**Yapılacak görevler**
a) Suret verme konulu metinde "Allah'ın varlıkları, onların" ifadesinden "bir biçim verdi." ifadesine kadar olan kısmı hiç değiştirmeden yeniden yazın.
b) Suret verme konulu metne göre, her şeye ayrı bir hususiyet verilmesi sayesinde ne yapabiliyoruz?
c) Suret verme konulu metni kaldığı yerden sürdürün.

Allah'ın varlıkları, onların her birinin hüviyetini şeklen ortaya koyan
ve açığa çıkaran bir özellikle yarattığını ifade eder.
Cenab-ı Hakk takdir eden ve yaratmayı murad ettiği şeyi varlık planına
çıkaran olduğu gibi; aynı zamanda, yarattığı her şeyi bir suret çizerek
biçimlendiren ve böylece de her bir şeye ayrı bir hususiyet verendir. Ve
bu husus canlı ve cansız bütün varlıklar için geçerlidir. Bu sayede
varlıkları birbirinden ayırabiliyoruz.
Yaratıkların suretlerini ve hallerini takdir edip, dilediği şekilde icad
ederek tasvir eden ancak O'dur. Nitekim bu husus şu âyetlerde ifade
edilmektedir.
"Rahîmlerde sizi dilediği gibi şekillendiren O'dur." Al-i İmrân, 3/6,
"O (Rab) ki seni yarattı, sana düzen verdi, ölçülü bir biçim verdi.

**Veri kümesi**

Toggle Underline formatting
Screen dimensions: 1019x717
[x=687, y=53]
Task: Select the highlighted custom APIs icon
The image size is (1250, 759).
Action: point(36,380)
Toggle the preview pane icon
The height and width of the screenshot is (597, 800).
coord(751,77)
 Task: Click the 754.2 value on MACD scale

**Sırayla yanıtlar**
a)
Allah'ın varlıkları, onların her birinin hüviyetini şeklen ortaya koyan
ve açığa çıkaran bir özellikle yarattığını ifade eder.
Cenab-ı Hakk takdir eden ve yaratmayı murad ettiği şeyi varlık planına
çıkaran olduğu gibi; aynı zamanda, yarattığı her şeyi bir suret çizerek
biçimlendiren ve böylece de her bir şeye ayrı bir hususiyet verendir. Ve
bu husus canlı ve cansız bütün varlıklar için geçerlidir. Bu sayede
varlıkları birbirinden ayırabiliyoruz.
Yaratıkların suretlerini ve hallerini takdir edip, dilediği şekilde icad
ederek tasvir eden ancak O'dur. Nitekim bu husus şu âyetlerde ifade
edilmektedir.
"Rahîmlerde sizi dilediği gibi şekillendiren O'dur." Al-i İmrân, 3/6,
"O (Rab) ki seni yarattı, sana düzen verdi, ölçülü bir biçim verdi.

b) Varlıkları birbirinden ayırabiliyoruz.

c)
Dilediği surette seni terkib etti." İnfitâr, 82/7,8
Rağıb der ki: "Suret, varlığın kendisiyle nakışlanıp diğerlerinden
farkedildiği şeydir. Bu da iki kısımdır. Birincisi, hissedilen surettir
ki, onu hem sıradan hem seçkin insanlar, hatta hayvanlardan birçoğu da
idrak eder. Mesela görülen bir hayvanın sureti gibi. Biri de makul olan
surettir ki, bunu bütün insanlar değil ancak seçkinler anlar. Mesela,
insana mahsus olan akıl, düşünce ve eşyanın birbirlerine nazaran
hususiyetlerini ifade eden mânâlar gibi ki, "Sizi yarattık, sonra size
biçim verdik..." A'râf, 7/11 şeklindeki âyetlerde iki surete de işaret
edilmiştir."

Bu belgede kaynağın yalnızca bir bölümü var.